Send back the entries below exactly as they appear.

========================================

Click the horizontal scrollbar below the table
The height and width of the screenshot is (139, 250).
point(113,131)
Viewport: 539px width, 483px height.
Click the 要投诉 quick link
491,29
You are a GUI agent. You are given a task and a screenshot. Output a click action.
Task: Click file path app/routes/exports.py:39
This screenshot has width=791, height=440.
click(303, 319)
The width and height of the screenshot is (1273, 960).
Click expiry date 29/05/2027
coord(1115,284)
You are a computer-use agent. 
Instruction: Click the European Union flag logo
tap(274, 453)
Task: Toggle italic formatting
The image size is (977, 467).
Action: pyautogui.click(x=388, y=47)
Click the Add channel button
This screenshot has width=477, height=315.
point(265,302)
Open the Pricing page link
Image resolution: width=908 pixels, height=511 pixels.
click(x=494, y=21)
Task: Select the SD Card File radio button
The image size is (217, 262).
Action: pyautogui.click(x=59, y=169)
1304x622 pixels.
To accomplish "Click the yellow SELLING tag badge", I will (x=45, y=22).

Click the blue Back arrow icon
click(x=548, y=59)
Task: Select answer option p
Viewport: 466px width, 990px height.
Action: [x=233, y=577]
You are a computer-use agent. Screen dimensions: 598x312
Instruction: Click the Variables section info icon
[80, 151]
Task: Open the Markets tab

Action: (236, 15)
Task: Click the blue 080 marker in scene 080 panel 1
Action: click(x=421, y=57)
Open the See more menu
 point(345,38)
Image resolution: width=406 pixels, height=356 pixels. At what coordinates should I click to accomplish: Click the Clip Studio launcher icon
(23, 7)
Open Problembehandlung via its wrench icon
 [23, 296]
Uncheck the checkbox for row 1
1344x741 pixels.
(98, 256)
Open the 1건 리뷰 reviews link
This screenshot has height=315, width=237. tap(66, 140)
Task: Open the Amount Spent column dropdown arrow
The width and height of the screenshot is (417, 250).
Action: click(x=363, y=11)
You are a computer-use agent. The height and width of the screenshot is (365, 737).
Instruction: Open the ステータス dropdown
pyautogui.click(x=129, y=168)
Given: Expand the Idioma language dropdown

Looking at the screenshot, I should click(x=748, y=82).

========================================

● **EXERCISE RESPONSE**:
Click the horizontal scrollbar below the table
The height and width of the screenshot is (139, 250).
point(113,131)
Viewport: 539px width, 483px height.
Click the 要投诉 quick link
491,29
You are a GUI agent. You are given a task and a screenshot. Output a click action.
Task: Click file path app/routes/exports.py:39
This screenshot has width=791, height=440.
click(303, 319)
The width and height of the screenshot is (1273, 960).
Click expiry date 29/05/2027
coord(1115,284)
You are a computer-use agent. 
Instruction: Click the European Union flag logo
tap(274, 453)
Task: Toggle italic formatting
The image size is (977, 467).
Action: pyautogui.click(x=388, y=47)
Click the Add channel button
This screenshot has width=477, height=315.
point(265,302)
Open the Pricing page link
Image resolution: width=908 pixels, height=511 pixels.
click(x=494, y=21)
Task: Select the SD Card File radio button
The image size is (217, 262).
Action: pyautogui.click(x=59, y=169)
1304x622 pixels.
To accomplish "Click the yellow SELLING tag badge", I will (x=45, y=22).

Click the blue Back arrow icon
click(x=548, y=59)
Task: Select answer option p
Viewport: 466px width, 990px height.
Action: [x=233, y=577]
You are a computer-use agent. Screen dimensions: 598x312
Instruction: Click the Variables section info icon
[80, 151]
Task: Open the Markets tab

Action: (236, 15)
Task: Click the blue 080 marker in scene 080 panel 1
Action: click(x=421, y=57)
Open the See more menu
 point(345,38)
Image resolution: width=406 pixels, height=356 pixels. At what coordinates should I click to accomplish: Click the Clip Studio launcher icon
(23, 7)
Open Problembehandlung via its wrench icon
 [23, 296]
Uncheck the checkbox for row 1
1344x741 pixels.
(98, 256)
Open the 1건 리뷰 reviews link
This screenshot has height=315, width=237. tap(66, 140)
Task: Open the Amount Spent column dropdown arrow
The width and height of the screenshot is (417, 250).
Action: click(x=363, y=11)
You are a computer-use agent. The height and width of the screenshot is (365, 737).
Instruction: Open the ステータス dropdown
pyautogui.click(x=129, y=168)
Given: Expand the Idioma language dropdown

Looking at the screenshot, I should click(x=748, y=82).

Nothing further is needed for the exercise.